Some decades ago, no one imagined it would be possible to initiate transactions worth millions of dollars from the comfort of your bedroom. Technology has had mostly positive impacts on every industry. From retail, medicine, engineering to banking, technology has made it possible to make giant strides in all sectors in the last few decades. Although there are a few negative impacts with the rising use of technology, the pros far outweigh the con. The lending market has also witnessed tremendous changes over the years, thanks to advancements in digital technology. The transformation has been massive and the effects are quite visible.
How exactly has technology affected the lending market? This article takes a look at this.

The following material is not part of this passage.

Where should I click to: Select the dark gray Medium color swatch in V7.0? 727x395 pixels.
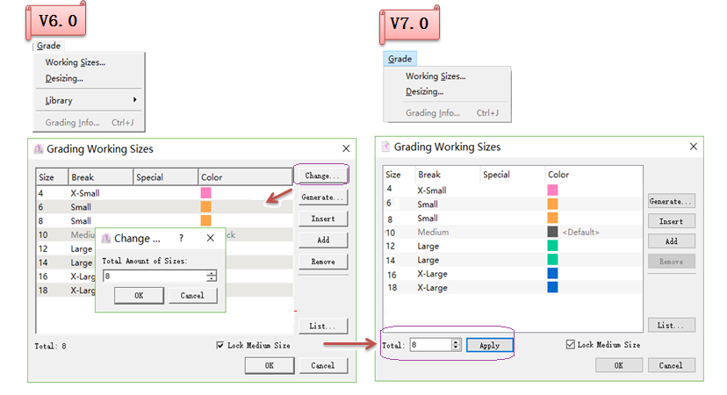click(x=552, y=232)
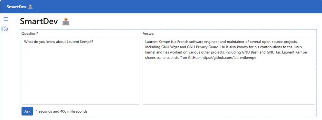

Instant loan apps are on the rise
Chances are that you’ve come across a number of ads advertising mobile apps that help you secure instant loans. Even if you’ve been skeptical about them, it doesn’t change the fact that they actually work. Technology has made it possible to secure personal loans without necessarily visiting the bank, going back and forth with paper works, providing collaterals and guarantors, or wasting time while queueing at the banking hall. These apps now make it easier than ever. The great thing about this is that customers are presented with a lot of options when trying to secure loans. Comparing their terms of payment, interest rates, and general policies should help one make the right choice and go with the most favorable platform.
Verification made easier
While it usually took weeks in the past to verify documents and get loan requests approved, it now takes as little as 24 hours on certain loan platforms. Technology has made it possible to cut the paperwork and get details of applicants verified digitally. With digital identifications such as Social Security Number (SSN), Bank Verification Number (BVN), verifying loan application details and evaluating risks now only take a short amount of time. Consumers now get loan requests results as quickly as possible.
Improved risk assessment
Technology has made it possible for banks and lending platforms to assess risks much better. With access to individual credit scores, loan history, and other data, it is now possible to accurately determine whether a loan should be approved or denied. Apart from this, artificial intelligence and machine learning is helping in risk assessment by analyzing behavioral patterns.
Stress-fee loan repayment
With financial structures now fully digitized, loan repayment now happens with the tap of a few buttons. As a matter of fact, it’s even possible to set up automatic payments on the internet or mobile banking platforms. Fintech companies are always on the innovative side, creating solutions that enable hassle-free finance management.
Building better relationships
The advancement in the lending market has helped financial institutions build better relationships with customers in a lot of ways. As it is easy to secure loans, repayment has also been simplified. This has helped build trust on both sides.
Making lives easier
No matter how you look at it, access to quick loans can help one get out of sticky situations. Whether you are a month behind on rent or you need some money to support your business, as long as you have working internet access and a smartphone, getting a loan should be as simple as the tap of a few buttons on your mobile device.